Many of us have been in a situation where the performance of our Oracle database has degraded. Ultimately, we are looking to correctly diagnose the root cause and resolve the performance issue. This is frequently easier said than done. I’d like to offer a few thoughts on the topic that hopefully will make correctly diagnosing root cause easier and more frequent for you.
1. Have a clear and concise definition of the perceived problem.
This sounds simple, but I think it is more challenging than one might expect. Being able to accurately communicate the problem is extremely important, especially when involving a support group or other third party. There should be a concise problem description and all involved groups should agree with it.
2. Try to categorize the observations as a potential cause or a symptom.
I personally believe this is one of the most important recommendations. It is often challenging to determine if a performance observation is a cause or a symptom. In times like this I find it very productive to create a list of my observations at the different levels: host/system, database, application, etc. Once all of the observations are documented, relationships between them often become more apparent. Remember, it’s better to spend more time and correctly diagnose an observation than to prematurely label it incorrectly.
3. Be detail oriented, but do not become too obsessed with any one detail.

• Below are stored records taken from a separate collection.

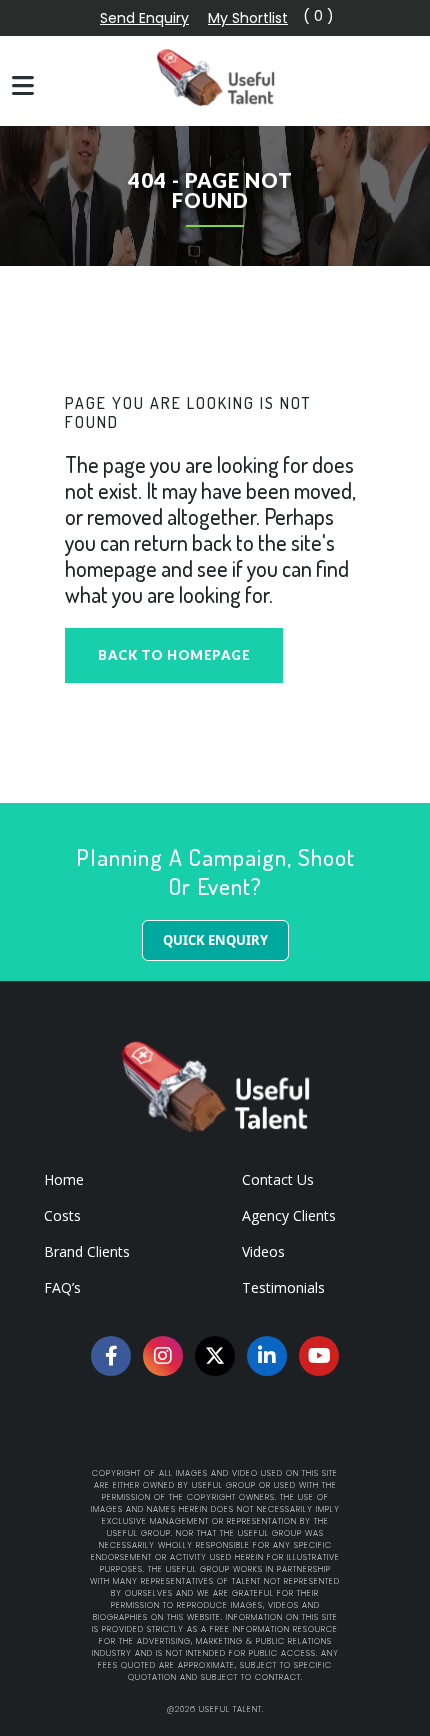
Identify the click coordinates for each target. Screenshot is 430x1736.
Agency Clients (289, 1215)
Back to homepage (174, 655)
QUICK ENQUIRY (215, 940)
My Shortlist (248, 18)
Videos (263, 1251)
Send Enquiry (144, 18)
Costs (62, 1215)
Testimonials (283, 1287)
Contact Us (278, 1179)
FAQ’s (62, 1287)
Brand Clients (87, 1251)
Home (64, 1179)
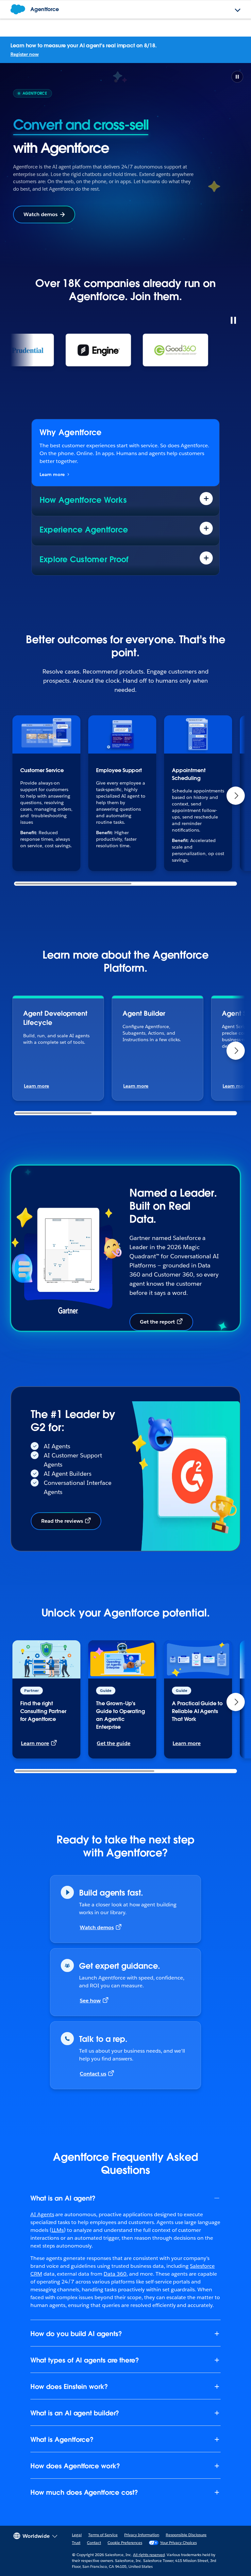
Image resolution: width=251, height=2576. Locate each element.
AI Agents (42, 2214)
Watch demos (41, 214)
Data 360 (115, 2273)
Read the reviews (62, 1521)
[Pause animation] (233, 320)
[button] (235, 796)
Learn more (52, 474)
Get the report (157, 1321)
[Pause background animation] (237, 77)
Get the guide (113, 1743)
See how (90, 2000)
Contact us (93, 2073)
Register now (24, 54)
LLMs (58, 2230)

It’s important to pay close attention to the details, but do not lose sight of the overall picture. This is especially important when it is unknown whether a given observation is a potential cause or a symptom. You don’t want to spend too much time trying to treat the symptoms – we’re after the root cause.
4. Create a simple, reproducible test case.
Having a test case is often times required if an external group will be involved with the problem resolution. This will allow them to troubleshoot the issue in a non-critical environment and focus on the issue without worrying about its impact on the users. I understand that this isn’t always possible, but a best effort should be made to obtain a test case.
5. Make one and only one change at a time.
Like math equations, performance issues are more easily solved when as many variables as possible are held constant. Making only one change at a time will give clarity to the change’s impact on the performance issue.